## TASK STATEMENT
Extract all of the items below, reproducing every line verbatim.

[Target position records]
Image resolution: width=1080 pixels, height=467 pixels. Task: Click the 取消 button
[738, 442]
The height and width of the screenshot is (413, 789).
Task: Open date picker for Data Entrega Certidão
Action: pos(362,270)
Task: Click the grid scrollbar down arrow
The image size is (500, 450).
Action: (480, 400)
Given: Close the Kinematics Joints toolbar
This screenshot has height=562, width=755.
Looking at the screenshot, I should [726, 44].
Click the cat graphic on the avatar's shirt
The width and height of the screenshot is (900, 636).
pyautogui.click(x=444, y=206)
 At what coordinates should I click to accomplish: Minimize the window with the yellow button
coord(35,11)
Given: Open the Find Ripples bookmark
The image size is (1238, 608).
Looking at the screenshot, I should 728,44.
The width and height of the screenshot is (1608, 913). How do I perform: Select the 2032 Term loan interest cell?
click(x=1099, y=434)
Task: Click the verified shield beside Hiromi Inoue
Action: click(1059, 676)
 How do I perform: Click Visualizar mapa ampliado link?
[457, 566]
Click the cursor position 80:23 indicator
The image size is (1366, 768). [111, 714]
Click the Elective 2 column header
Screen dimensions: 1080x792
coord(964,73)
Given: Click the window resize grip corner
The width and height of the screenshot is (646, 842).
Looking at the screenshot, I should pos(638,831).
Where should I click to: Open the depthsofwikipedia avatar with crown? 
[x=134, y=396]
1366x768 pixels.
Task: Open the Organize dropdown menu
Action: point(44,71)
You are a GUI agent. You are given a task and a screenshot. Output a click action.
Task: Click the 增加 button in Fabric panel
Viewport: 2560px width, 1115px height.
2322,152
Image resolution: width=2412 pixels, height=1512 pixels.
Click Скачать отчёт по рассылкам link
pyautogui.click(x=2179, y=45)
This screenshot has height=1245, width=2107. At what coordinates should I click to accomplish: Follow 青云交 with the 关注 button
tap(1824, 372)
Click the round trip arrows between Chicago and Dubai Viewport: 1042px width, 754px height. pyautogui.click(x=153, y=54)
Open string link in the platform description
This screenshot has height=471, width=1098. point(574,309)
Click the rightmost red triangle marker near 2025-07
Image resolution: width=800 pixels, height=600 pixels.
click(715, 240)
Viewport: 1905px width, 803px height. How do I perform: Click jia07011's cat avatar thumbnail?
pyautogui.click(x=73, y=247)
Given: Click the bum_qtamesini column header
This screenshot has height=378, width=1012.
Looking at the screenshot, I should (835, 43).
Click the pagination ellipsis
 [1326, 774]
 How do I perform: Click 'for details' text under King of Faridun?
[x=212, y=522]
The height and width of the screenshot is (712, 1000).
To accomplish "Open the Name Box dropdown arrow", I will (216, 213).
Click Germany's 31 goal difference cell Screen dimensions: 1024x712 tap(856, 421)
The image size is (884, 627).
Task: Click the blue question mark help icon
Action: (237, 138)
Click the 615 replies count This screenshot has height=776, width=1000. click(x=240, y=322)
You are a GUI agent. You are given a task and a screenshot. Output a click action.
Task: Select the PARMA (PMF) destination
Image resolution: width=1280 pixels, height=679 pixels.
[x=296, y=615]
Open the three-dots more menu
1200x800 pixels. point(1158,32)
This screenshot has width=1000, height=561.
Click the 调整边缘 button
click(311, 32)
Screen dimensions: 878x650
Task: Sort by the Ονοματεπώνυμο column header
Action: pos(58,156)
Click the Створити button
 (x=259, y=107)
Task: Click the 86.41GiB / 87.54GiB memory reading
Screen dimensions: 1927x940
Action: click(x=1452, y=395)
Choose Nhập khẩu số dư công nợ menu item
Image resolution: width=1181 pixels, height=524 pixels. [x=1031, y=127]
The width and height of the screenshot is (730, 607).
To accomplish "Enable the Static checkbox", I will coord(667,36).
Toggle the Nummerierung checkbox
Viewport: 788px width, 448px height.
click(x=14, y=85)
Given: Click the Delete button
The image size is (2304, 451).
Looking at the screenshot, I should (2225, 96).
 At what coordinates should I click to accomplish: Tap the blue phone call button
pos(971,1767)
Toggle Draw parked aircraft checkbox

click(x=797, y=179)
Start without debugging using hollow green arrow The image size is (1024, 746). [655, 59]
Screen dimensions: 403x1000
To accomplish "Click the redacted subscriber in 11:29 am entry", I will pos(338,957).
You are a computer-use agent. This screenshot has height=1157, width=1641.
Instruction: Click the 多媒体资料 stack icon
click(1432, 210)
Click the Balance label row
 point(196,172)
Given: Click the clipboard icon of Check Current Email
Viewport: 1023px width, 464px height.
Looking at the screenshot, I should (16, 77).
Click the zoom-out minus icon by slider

## ANSWER IN FULL
Image resolution: width=1080 pixels, height=467 pixels. Task: Click the 取消 button
[738, 442]
The height and width of the screenshot is (413, 789).
Task: Open date picker for Data Entrega Certidão
Action: pos(362,270)
Task: Click the grid scrollbar down arrow
The image size is (500, 450).
Action: (480, 400)
Given: Close the Kinematics Joints toolbar
This screenshot has height=562, width=755.
Looking at the screenshot, I should [726, 44].
Click the cat graphic on the avatar's shirt
The width and height of the screenshot is (900, 636).
pyautogui.click(x=444, y=206)
 At what coordinates should I click to accomplish: Minimize the window with the yellow button
coord(35,11)
Given: Open the Find Ripples bookmark
The image size is (1238, 608).
Looking at the screenshot, I should 728,44.
The width and height of the screenshot is (1608, 913). How do I perform: Select the 2032 Term loan interest cell?
click(x=1099, y=434)
Task: Click the verified shield beside Hiromi Inoue
Action: click(1059, 676)
 How do I perform: Click Visualizar mapa ampliado link?
[457, 566]
Click the cursor position 80:23 indicator
The image size is (1366, 768). [111, 714]
Click the Elective 2 column header
Screen dimensions: 1080x792
coord(964,73)
Given: Click the window resize grip corner
The width and height of the screenshot is (646, 842).
Looking at the screenshot, I should pos(638,831).
Where should I click to: Open the depthsofwikipedia avatar with crown? 
[x=134, y=396]
1366x768 pixels.
Task: Open the Organize dropdown menu
Action: point(44,71)
You are a GUI agent. You are given a task and a screenshot. Output a click action.
Task: Click the 增加 button in Fabric panel
Viewport: 2560px width, 1115px height.
2322,152
Image resolution: width=2412 pixels, height=1512 pixels.
Click Скачать отчёт по рассылкам link
pyautogui.click(x=2179, y=45)
This screenshot has height=1245, width=2107. At what coordinates should I click to accomplish: Follow 青云交 with the 关注 button
tap(1824, 372)
Click the round trip arrows between Chicago and Dubai Viewport: 1042px width, 754px height. pyautogui.click(x=153, y=54)
Open string link in the platform description
This screenshot has height=471, width=1098. point(574,309)
Click the rightmost red triangle marker near 2025-07
Image resolution: width=800 pixels, height=600 pixels.
click(715, 240)
Viewport: 1905px width, 803px height. How do I perform: Click jia07011's cat avatar thumbnail?
pyautogui.click(x=73, y=247)
Given: Click the bum_qtamesini column header
This screenshot has height=378, width=1012.
Looking at the screenshot, I should (835, 43).
Click the pagination ellipsis
 [1326, 774]
 How do I perform: Click 'for details' text under King of Faridun?
[x=212, y=522]
The height and width of the screenshot is (712, 1000).
To accomplish "Open the Name Box dropdown arrow", I will (216, 213).
Click Germany's 31 goal difference cell Screen dimensions: 1024x712 tap(856, 421)
The image size is (884, 627).
Task: Click the blue question mark help icon
Action: (237, 138)
Click the 615 replies count This screenshot has height=776, width=1000. click(x=240, y=322)
You are a GUI agent. You are given a task and a screenshot. Output a click action.
Task: Select the PARMA (PMF) destination
Image resolution: width=1280 pixels, height=679 pixels.
[x=296, y=615]
Open the three-dots more menu
1200x800 pixels. point(1158,32)
This screenshot has width=1000, height=561.
Click the 调整边缘 button
click(311, 32)
Screen dimensions: 878x650
Task: Sort by the Ονοματεπώνυμο column header
Action: pos(58,156)
Click the Створити button
 (x=259, y=107)
Task: Click the 86.41GiB / 87.54GiB memory reading
Screen dimensions: 1927x940
Action: click(x=1452, y=395)
Choose Nhập khẩu số dư công nợ menu item
Image resolution: width=1181 pixels, height=524 pixels. [x=1031, y=127]
The width and height of the screenshot is (730, 607).
To accomplish "Enable the Static checkbox", I will coord(667,36).
Toggle the Nummerierung checkbox
Viewport: 788px width, 448px height.
click(x=14, y=85)
Given: Click the Delete button
The image size is (2304, 451).
Looking at the screenshot, I should (2225, 96).
 At what coordinates should I click to accomplish: Tap the blue phone call button
pos(971,1767)
Toggle Draw parked aircraft checkbox

click(x=797, y=179)
Start without debugging using hollow green arrow The image size is (1024, 746). [655, 59]
Screen dimensions: 403x1000
To accomplish "Click the redacted subscriber in 11:29 am entry", I will pos(338,957).
You are a computer-use agent. This screenshot has height=1157, width=1641.
Instruction: Click the 多媒体资料 stack icon
click(1432, 210)
Click the Balance label row
 point(196,172)
Given: Click the clipboard icon of Check Current Email
Viewport: 1023px width, 464px height.
Looking at the screenshot, I should (16, 77).
Click the zoom-out minus icon by slider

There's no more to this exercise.